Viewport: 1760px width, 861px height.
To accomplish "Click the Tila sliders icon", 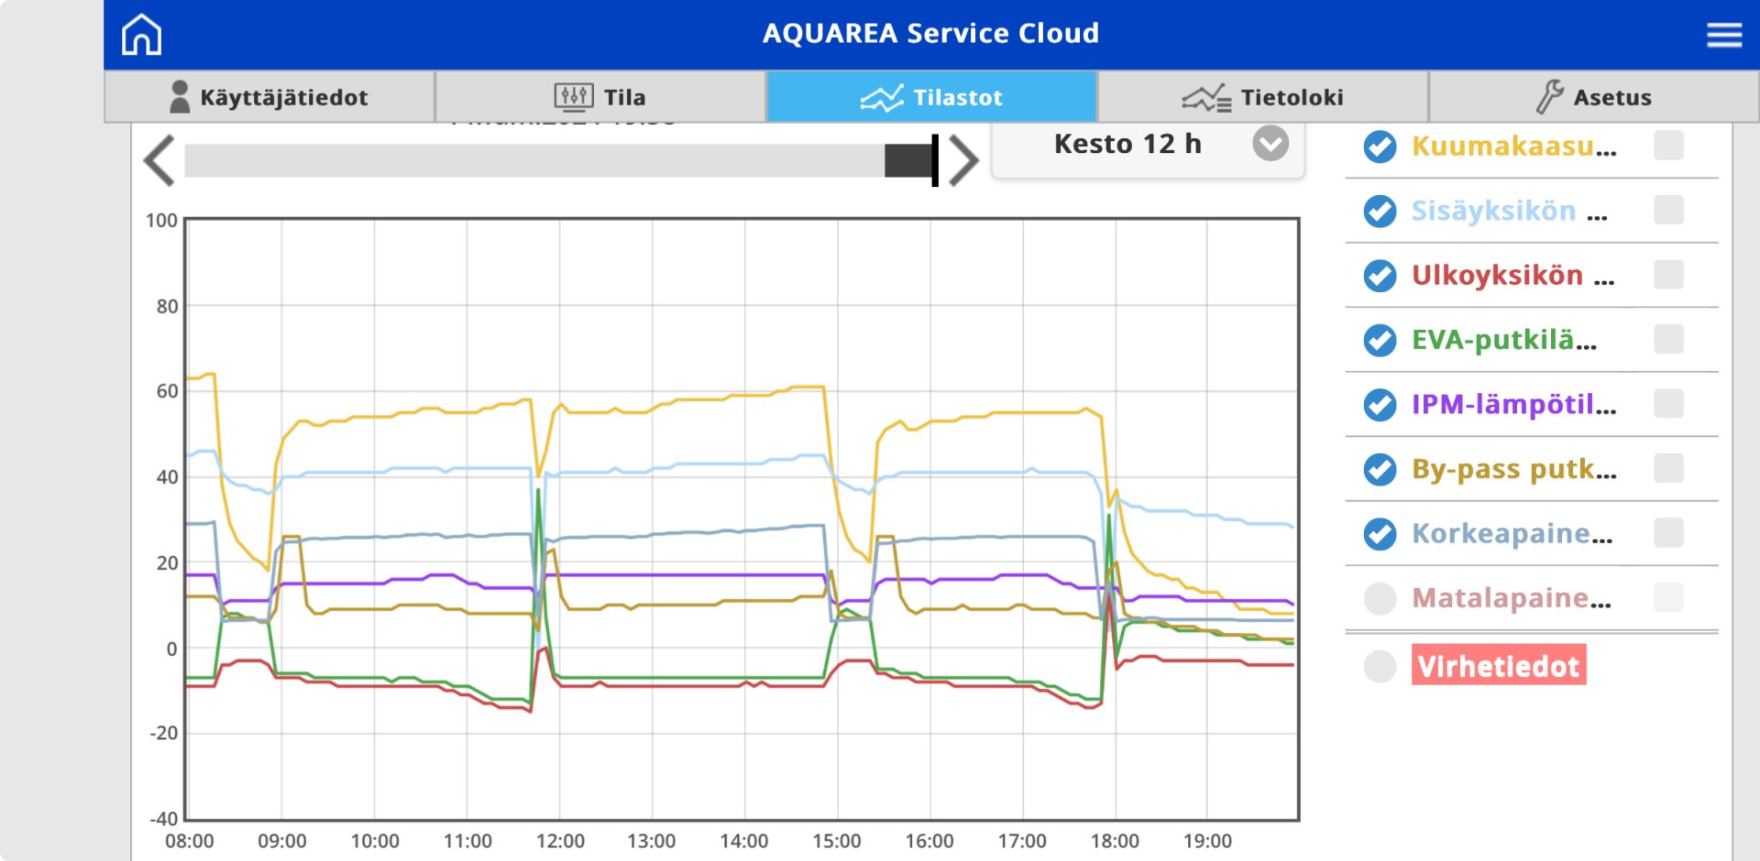I will [x=573, y=97].
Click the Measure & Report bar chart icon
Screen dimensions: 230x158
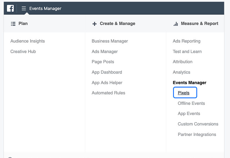[176, 24]
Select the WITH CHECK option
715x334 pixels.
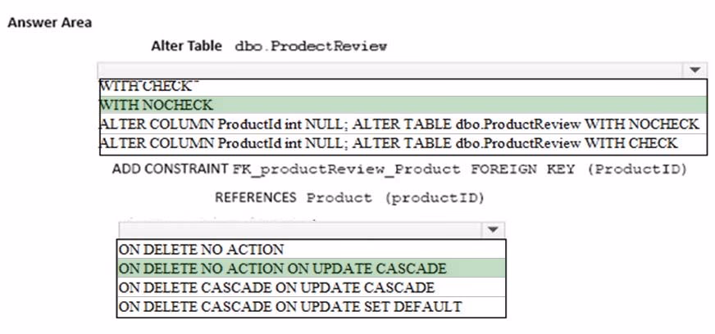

--------------------------------

The expected output is an exact copy of the lines from the one holding "Screen dimensions: 230x158" through the last line of the listing above, with the pictures omitted.

» **EXERCISE OUTPUT**
Screen dimensions: 230x158
[176, 24]
Select the WITH CHECK option
715x334 pixels.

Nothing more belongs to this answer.